Oncology nurses need to understand various graft-versus-host disease (GVHD) risk reduction strategies for their patients receiving stem cell transplants (SCTs), including the use of post-transplant cyclophosphamide (PTCy). With more knowledge and a better understanding of PTCy, nurses can improve their communication and help to alleviate any patient or caregiver concerns.
How Does PTCy Work?
PTCy is alkylating chemotherapy given after SCT to cause the death, or apoptosis, of specific T cells—the mature T lymphocytes—responsible for GVHD. Although PTCy kills all the donor bone marrow cells, it does not destroy the stem cells. These stem cells contain high levels of the enzyme aldehyde dehydrogenase (ALDH) that protects them from the toxic effects of PTCy. They can then repopulate the bone marrow with hematopoiesis including the red blood cells, white blood cells, and platelets.
This chemotherapy selectively kills the T cell subsets responsible for GVHD while preserving the T cells that provide the immunologic graft-versus-tumor (GVT) effect. It may not eliminate GVHD but may lower its severity. Of course, there is a delicate balance between enough GVHD to cause GVT without significant GVHD complications.

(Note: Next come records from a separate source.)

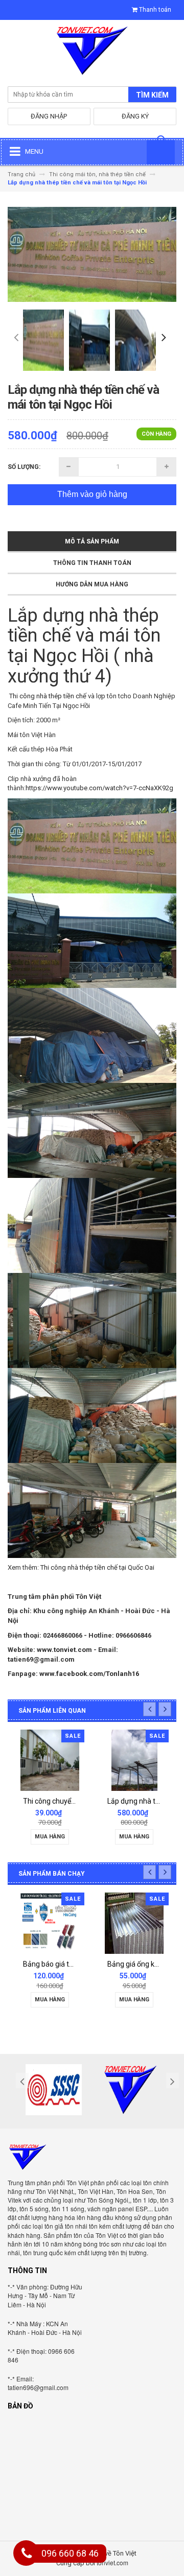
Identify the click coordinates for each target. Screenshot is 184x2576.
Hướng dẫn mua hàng (92, 584)
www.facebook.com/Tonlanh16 (89, 1673)
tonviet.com (112, 2562)
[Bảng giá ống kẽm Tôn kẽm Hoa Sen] (85, 1923)
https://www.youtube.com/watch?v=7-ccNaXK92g (99, 788)
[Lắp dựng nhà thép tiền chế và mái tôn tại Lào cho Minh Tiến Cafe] (80, 1760)
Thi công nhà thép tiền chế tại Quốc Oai (97, 1567)
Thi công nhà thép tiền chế (48, 696)
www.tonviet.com (64, 1649)
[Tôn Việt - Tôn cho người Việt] (92, 53)
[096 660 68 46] (26, 2554)
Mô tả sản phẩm (92, 541)
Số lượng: (24, 466)
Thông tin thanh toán (92, 562)
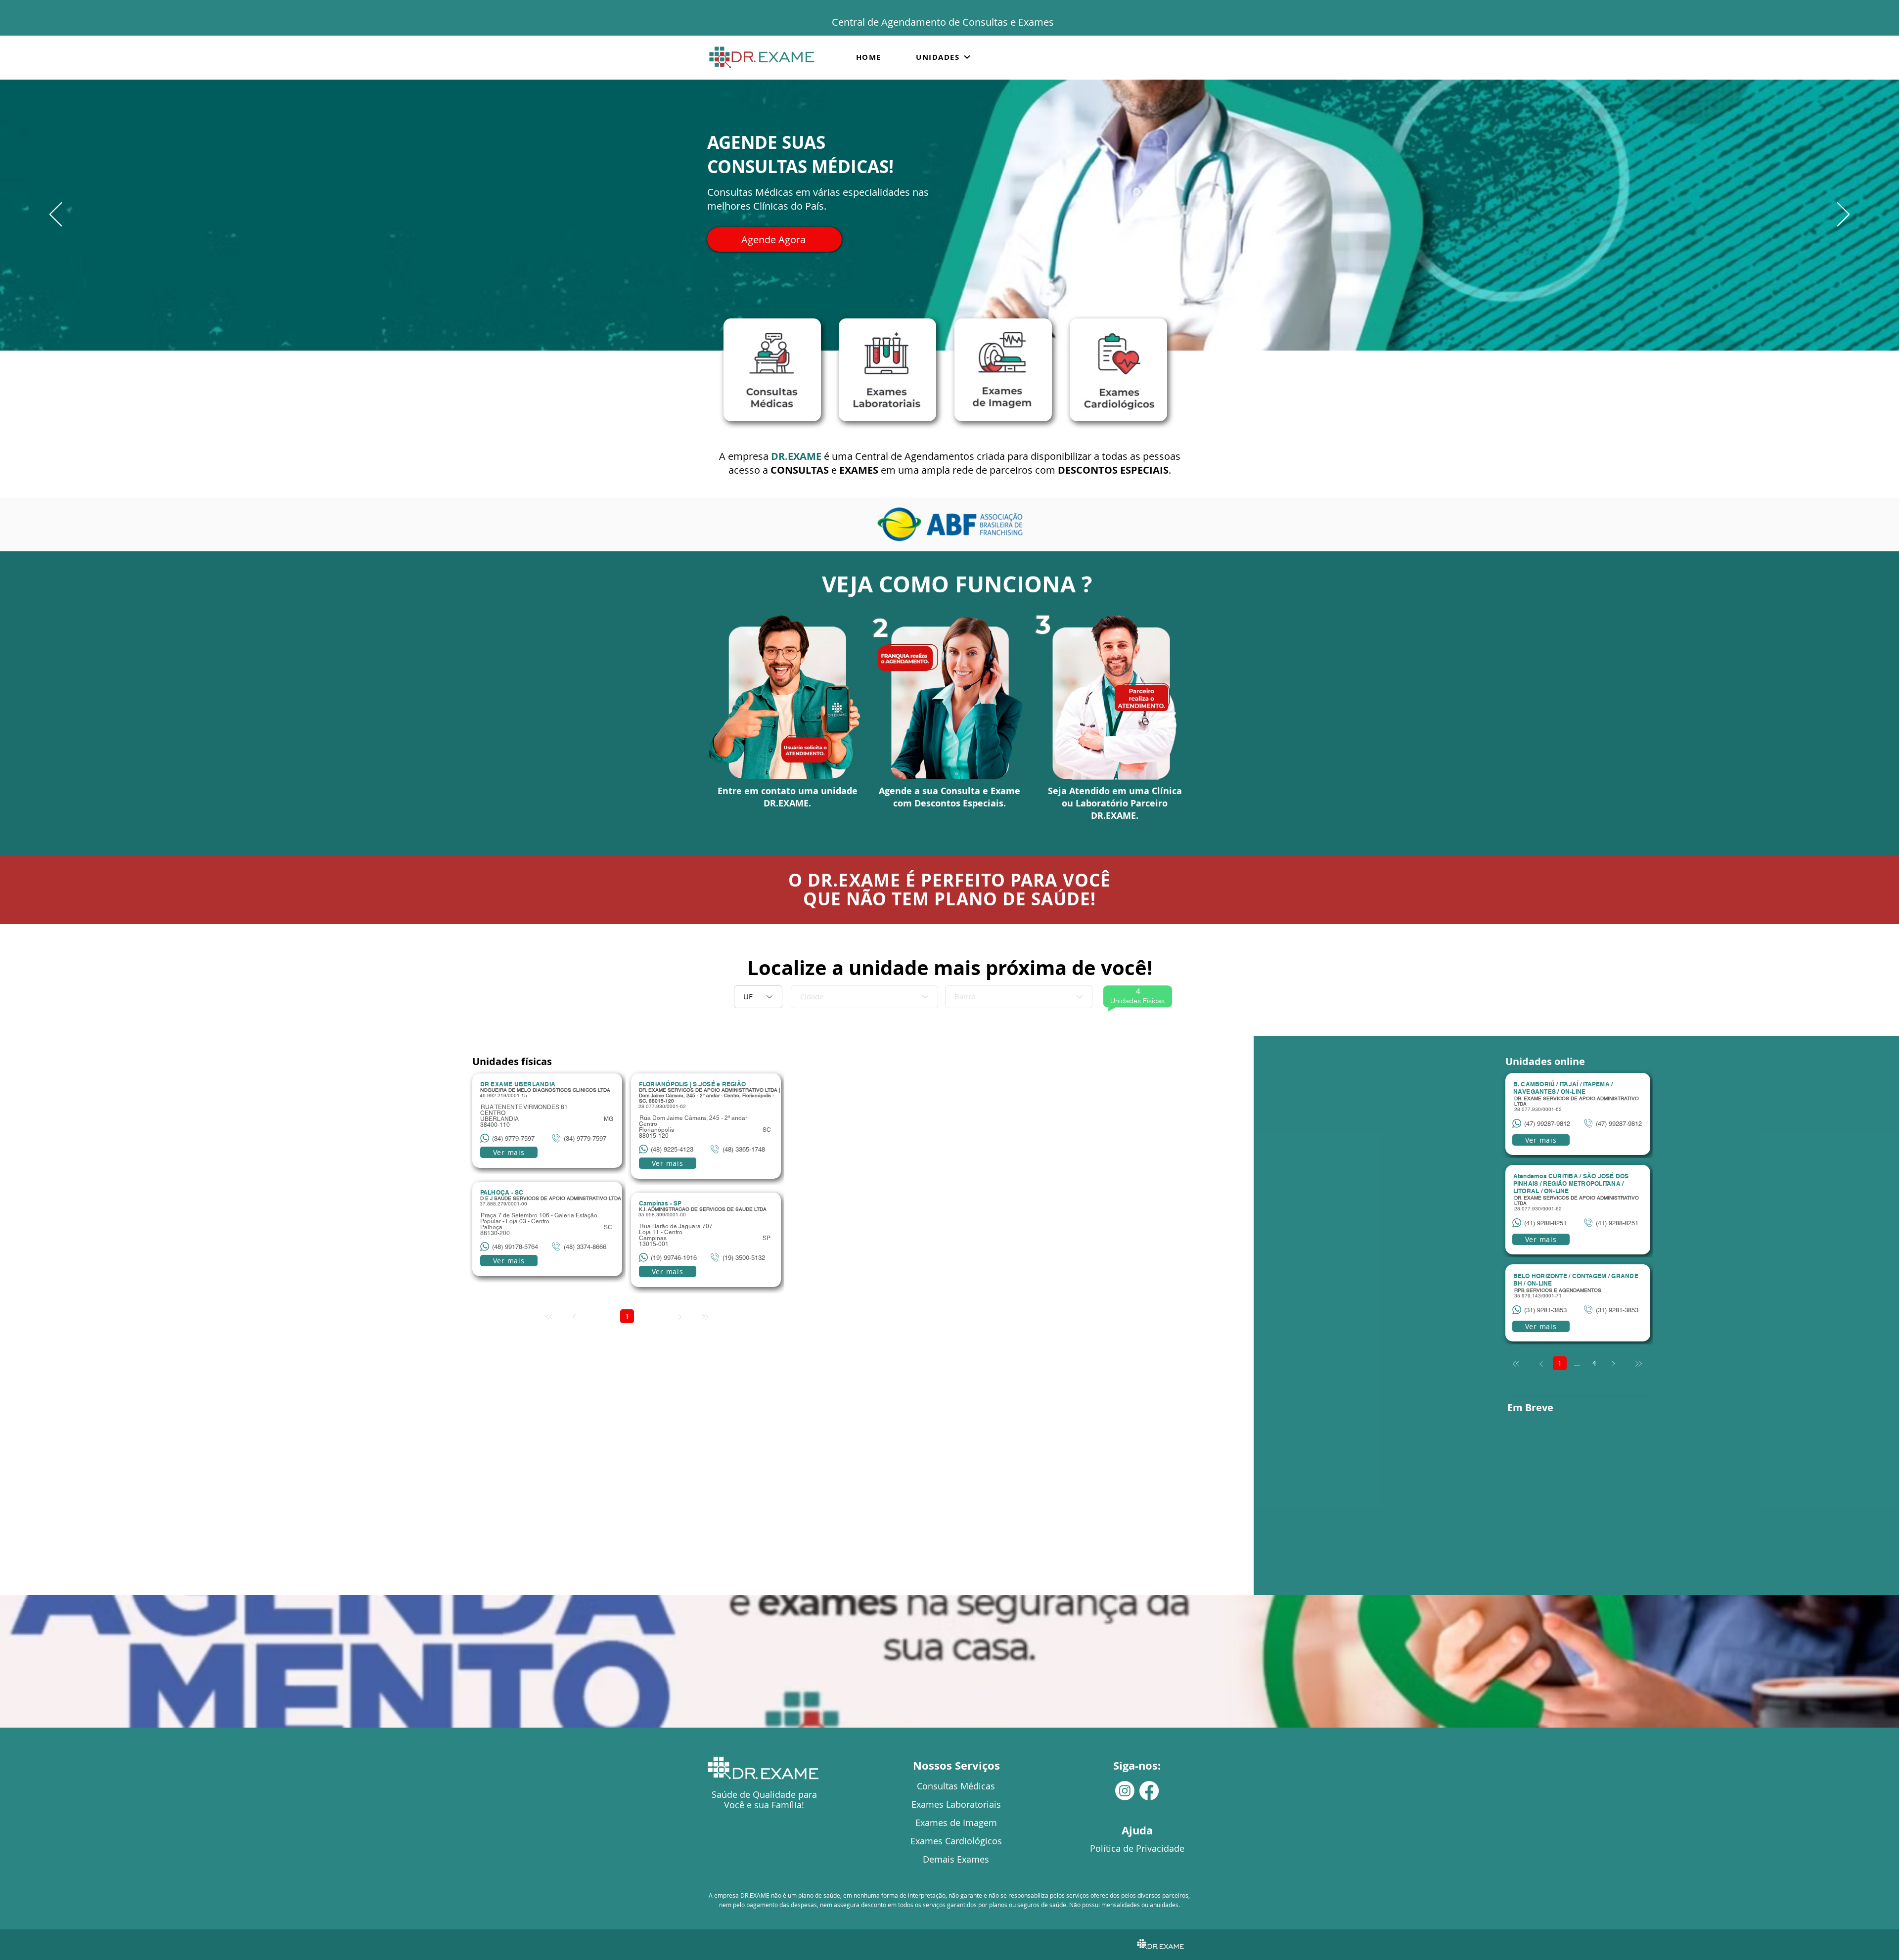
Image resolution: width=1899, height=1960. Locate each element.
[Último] (1638, 1364)
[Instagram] (1124, 1790)
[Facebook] (1149, 1790)
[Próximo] (1843, 215)
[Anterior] (55, 215)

GVT was originally called GVL (graft-versus-leukemia), but the term expanded to be more inclusive of other diseases besides leukemia. The alloreactive T cells are responsible for GVT persist after PTCy. The same donor T cells that attack the patient’s organs also kill any remaining tumor cells, thus, the term “GVT.” Therefore, patients with GVHD have a lower risk of their cancer recurring because of the GVT effect than do patients who do not experience GVHD. Bottom line, mild GVHD can be good.
How Is PTCY Given?
PTCy is just part of a GVHD “prevention cocktail” of agents. It is usually given in combination with a calcineurin inhibitor (CNI)—tacrolimus or cyclosporin, or sometimes substituted with sirolimus. The antimetabolite mycophenolate mofetil (MMF) that inhibits T-cell replication may also be part of the combination strategy.
Intravenous PTCy is given on Day +3 and Day +4 after the stem cell infusion and is typically dosed as 50 mg/kg of ideal body weight. Because cyclophosphamide chemotherapy breaks down into an acrolein metabolite that can cause hemorrhagic cystitis, prevention is critical. Therefore, mesna must start 30 minutes before the PTCy, along with aggressive hydration to prevent bladder irritation. Mesna is a detoxifying agent that binds and neutralizes acrolein to protect the bladder lining.
What Is the Status of Research on PTCy?
PTCy successfully prevents severe acute and chronic GVHD after allogeneic SCT. It was first used in human leukocyte antigen (HLA) haploidentical (haplo), or half match, SCT. More recently, it has had widespread adoption in mismatched unrelated donor SCT with exploration in HLA-matched donors. For example, a small retrospective study of PTCy in acute myeloid leukemia showed a lower incidence of acute GVHD in patients receiving HLA-identical donor SCT than in haplo donor SCT.
To compare studies of PTCy, clinical trial outcomes must be carefully defined. Several trials use GVHD-free, relapse-free survival as the primary goal and overall survival as a secondary endpoint. GRFS means a decreased use of steroids and all their complications. In addition, without GVHD, patients often have a higher quality of life and the ability to do activities of daily living.
How Can Nurses Explain PTCy to Patients?
Patients and their caregivers may have concerns about receiving chemotherapy after the SCT. They may think that chemotherapy can damage these new cells, so oncology nurses need to educate patients on the rationale for PTCy use. They must clearly explain that this chemotherapy DOES NOT damage the donor cells, but it DOES kill some types of white blood cells, called T cells, that cause GVHD. For more curious patients, you may need to explain that it only kills specific T-cell subsets.
Patients receiving SCT need to feel that they are active participants in their care. Effective patient teaching, such as information about PTCy, can reduce anxiety and promote patient safety and involvement. The terms and treatment in SCT are complex, requiring ongoing patient education and communication.